EXERCISE INSTRUCTIONS =
A complete answer lists every line of the entries below where the string "section" appears.

··· DATASET EXCERPTS

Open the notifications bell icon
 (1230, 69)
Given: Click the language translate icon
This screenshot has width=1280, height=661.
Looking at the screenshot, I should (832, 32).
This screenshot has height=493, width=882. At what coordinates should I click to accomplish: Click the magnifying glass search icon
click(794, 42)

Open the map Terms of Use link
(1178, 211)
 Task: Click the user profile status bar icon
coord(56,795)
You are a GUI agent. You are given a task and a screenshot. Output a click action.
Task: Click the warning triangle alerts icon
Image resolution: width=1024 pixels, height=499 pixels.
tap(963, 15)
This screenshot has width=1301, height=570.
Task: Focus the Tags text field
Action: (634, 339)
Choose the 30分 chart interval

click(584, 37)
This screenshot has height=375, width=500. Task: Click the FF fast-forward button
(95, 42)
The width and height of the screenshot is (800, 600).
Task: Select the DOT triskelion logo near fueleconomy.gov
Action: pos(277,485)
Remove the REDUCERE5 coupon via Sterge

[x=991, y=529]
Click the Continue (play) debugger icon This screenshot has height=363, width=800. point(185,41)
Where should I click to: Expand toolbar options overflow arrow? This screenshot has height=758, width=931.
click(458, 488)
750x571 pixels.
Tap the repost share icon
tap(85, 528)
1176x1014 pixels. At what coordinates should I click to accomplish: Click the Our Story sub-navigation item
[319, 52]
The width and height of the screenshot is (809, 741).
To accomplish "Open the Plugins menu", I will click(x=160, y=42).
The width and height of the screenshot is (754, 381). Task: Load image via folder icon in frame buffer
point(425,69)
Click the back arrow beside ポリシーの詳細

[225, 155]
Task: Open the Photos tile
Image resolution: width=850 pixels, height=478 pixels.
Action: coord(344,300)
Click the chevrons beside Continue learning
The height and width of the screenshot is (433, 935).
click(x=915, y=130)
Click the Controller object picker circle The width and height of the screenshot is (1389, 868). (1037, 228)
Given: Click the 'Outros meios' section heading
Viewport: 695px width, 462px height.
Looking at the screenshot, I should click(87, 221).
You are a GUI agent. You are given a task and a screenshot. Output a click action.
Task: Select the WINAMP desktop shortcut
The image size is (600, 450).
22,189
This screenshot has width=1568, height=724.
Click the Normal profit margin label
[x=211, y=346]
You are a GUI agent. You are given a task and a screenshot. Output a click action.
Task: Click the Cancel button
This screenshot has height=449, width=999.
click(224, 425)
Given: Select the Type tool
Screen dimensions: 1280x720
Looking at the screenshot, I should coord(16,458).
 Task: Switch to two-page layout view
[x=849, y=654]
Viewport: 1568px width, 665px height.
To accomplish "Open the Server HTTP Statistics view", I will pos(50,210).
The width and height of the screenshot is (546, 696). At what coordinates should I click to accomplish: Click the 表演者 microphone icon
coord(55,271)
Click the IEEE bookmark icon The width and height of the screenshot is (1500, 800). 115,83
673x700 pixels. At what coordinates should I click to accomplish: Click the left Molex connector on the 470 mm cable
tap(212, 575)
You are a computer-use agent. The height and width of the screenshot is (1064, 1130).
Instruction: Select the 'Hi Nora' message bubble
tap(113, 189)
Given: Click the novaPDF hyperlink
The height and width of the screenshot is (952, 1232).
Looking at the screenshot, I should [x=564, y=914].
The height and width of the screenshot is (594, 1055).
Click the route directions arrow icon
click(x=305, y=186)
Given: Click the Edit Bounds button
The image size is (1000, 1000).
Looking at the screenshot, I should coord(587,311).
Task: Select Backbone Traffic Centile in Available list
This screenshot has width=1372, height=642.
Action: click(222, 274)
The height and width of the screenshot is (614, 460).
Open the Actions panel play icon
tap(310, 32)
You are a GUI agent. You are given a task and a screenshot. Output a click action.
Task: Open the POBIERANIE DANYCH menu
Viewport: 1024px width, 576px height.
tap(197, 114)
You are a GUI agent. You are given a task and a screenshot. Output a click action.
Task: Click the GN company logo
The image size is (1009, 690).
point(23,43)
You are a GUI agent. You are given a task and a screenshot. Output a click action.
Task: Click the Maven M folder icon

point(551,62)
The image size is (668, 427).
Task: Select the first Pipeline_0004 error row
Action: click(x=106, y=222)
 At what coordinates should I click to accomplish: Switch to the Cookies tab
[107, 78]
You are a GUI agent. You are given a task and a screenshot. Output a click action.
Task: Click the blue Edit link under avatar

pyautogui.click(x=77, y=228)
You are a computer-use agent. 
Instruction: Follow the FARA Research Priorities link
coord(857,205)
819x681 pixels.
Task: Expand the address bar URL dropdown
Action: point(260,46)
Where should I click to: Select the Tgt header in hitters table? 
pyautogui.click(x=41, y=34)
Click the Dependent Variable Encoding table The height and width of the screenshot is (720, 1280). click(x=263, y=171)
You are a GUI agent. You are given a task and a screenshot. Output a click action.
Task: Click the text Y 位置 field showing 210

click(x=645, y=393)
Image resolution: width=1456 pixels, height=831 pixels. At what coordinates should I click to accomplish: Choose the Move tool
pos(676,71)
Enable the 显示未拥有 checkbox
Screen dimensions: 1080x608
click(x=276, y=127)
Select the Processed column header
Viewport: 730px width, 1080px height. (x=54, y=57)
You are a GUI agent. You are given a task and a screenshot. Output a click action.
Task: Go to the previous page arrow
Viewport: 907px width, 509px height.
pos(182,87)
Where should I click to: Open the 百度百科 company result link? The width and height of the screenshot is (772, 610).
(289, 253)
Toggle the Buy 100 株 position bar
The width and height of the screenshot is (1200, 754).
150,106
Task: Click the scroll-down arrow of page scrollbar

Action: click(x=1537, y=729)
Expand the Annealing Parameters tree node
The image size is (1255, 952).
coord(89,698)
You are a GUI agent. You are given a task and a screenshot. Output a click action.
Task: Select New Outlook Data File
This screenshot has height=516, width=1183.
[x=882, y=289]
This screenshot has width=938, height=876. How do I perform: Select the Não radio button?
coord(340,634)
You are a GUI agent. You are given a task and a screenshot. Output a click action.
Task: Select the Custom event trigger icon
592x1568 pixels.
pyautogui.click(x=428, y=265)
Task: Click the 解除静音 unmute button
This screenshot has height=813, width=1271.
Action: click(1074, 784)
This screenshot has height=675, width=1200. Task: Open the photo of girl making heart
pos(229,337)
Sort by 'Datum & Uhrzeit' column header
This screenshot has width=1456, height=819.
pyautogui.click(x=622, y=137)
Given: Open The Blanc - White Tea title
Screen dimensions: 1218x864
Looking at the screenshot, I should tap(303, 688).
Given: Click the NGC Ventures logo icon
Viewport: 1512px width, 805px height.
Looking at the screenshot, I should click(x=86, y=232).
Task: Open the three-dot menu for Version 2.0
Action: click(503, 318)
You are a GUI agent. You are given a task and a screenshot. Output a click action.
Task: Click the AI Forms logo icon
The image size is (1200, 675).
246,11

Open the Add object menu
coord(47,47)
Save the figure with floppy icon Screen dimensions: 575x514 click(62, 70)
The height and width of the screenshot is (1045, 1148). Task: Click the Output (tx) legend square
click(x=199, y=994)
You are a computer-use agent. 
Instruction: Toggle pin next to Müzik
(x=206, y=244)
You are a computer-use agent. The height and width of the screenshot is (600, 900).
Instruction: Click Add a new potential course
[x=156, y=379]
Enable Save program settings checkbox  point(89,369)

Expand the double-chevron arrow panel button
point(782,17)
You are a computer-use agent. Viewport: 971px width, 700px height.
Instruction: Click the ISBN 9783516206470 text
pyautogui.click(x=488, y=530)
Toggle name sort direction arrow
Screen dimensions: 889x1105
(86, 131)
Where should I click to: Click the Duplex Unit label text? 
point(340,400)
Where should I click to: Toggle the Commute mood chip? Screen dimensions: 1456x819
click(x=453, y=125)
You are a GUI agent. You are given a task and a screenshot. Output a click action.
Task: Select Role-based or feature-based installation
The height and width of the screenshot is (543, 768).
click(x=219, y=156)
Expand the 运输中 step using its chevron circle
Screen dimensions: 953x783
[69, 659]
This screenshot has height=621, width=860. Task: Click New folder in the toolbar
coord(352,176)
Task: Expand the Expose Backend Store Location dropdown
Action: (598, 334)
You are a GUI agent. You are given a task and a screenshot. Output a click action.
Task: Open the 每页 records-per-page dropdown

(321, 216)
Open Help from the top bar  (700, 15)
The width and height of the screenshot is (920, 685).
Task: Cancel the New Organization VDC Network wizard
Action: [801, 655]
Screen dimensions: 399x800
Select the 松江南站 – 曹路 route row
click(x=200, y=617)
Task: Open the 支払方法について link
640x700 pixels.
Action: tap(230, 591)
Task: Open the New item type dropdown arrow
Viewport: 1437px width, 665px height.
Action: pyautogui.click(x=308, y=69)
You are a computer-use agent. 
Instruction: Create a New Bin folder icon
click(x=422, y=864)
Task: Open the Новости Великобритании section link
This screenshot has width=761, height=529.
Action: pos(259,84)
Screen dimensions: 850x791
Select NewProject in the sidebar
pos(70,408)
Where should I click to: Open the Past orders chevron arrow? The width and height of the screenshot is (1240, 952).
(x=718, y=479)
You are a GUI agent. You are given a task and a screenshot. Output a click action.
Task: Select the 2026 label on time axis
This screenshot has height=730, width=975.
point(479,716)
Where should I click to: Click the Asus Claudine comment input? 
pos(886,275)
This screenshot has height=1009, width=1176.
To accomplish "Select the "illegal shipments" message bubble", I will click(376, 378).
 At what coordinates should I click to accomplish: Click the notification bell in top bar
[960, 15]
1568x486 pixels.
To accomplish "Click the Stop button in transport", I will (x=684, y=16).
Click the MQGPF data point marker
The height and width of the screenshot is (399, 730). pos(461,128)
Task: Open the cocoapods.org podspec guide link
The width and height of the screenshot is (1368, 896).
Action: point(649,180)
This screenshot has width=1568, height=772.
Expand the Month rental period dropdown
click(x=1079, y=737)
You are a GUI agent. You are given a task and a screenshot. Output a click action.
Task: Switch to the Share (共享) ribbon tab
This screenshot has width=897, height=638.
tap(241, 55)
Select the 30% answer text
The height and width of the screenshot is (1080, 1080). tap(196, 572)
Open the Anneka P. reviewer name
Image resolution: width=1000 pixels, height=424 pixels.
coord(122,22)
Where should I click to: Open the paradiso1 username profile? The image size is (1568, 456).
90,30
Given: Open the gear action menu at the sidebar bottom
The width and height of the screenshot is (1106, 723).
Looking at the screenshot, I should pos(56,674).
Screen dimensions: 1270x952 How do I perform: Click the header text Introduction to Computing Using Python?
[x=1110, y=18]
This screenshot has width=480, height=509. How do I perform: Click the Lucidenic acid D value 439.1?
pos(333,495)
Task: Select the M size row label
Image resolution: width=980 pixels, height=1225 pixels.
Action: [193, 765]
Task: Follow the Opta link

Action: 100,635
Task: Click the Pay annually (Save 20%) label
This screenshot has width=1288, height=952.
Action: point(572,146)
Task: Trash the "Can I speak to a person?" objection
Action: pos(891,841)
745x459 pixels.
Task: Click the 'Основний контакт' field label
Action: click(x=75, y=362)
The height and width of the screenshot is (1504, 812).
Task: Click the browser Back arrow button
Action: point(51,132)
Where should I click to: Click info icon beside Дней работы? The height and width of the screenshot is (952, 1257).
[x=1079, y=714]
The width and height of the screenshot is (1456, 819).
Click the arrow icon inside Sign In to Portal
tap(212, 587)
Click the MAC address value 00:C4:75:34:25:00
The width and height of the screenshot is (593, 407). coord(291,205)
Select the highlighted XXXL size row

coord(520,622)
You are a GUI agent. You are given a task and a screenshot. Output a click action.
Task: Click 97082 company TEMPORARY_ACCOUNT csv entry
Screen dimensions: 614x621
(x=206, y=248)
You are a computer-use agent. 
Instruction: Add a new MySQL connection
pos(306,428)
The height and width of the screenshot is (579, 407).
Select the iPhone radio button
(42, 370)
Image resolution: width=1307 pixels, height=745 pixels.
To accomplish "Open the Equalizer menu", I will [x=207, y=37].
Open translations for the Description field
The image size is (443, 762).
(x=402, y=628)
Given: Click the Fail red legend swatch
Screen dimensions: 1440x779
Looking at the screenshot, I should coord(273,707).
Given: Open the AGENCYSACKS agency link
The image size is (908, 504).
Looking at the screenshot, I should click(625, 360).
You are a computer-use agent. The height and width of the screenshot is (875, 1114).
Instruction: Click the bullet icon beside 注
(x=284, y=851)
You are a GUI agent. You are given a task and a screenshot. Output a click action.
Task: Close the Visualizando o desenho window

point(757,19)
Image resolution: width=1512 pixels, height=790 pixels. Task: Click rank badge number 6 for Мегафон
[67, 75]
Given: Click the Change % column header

······

TASK ANSWER =
Given: Click the 'Outros meios' section heading
Task: Open the Новости Великобритании section link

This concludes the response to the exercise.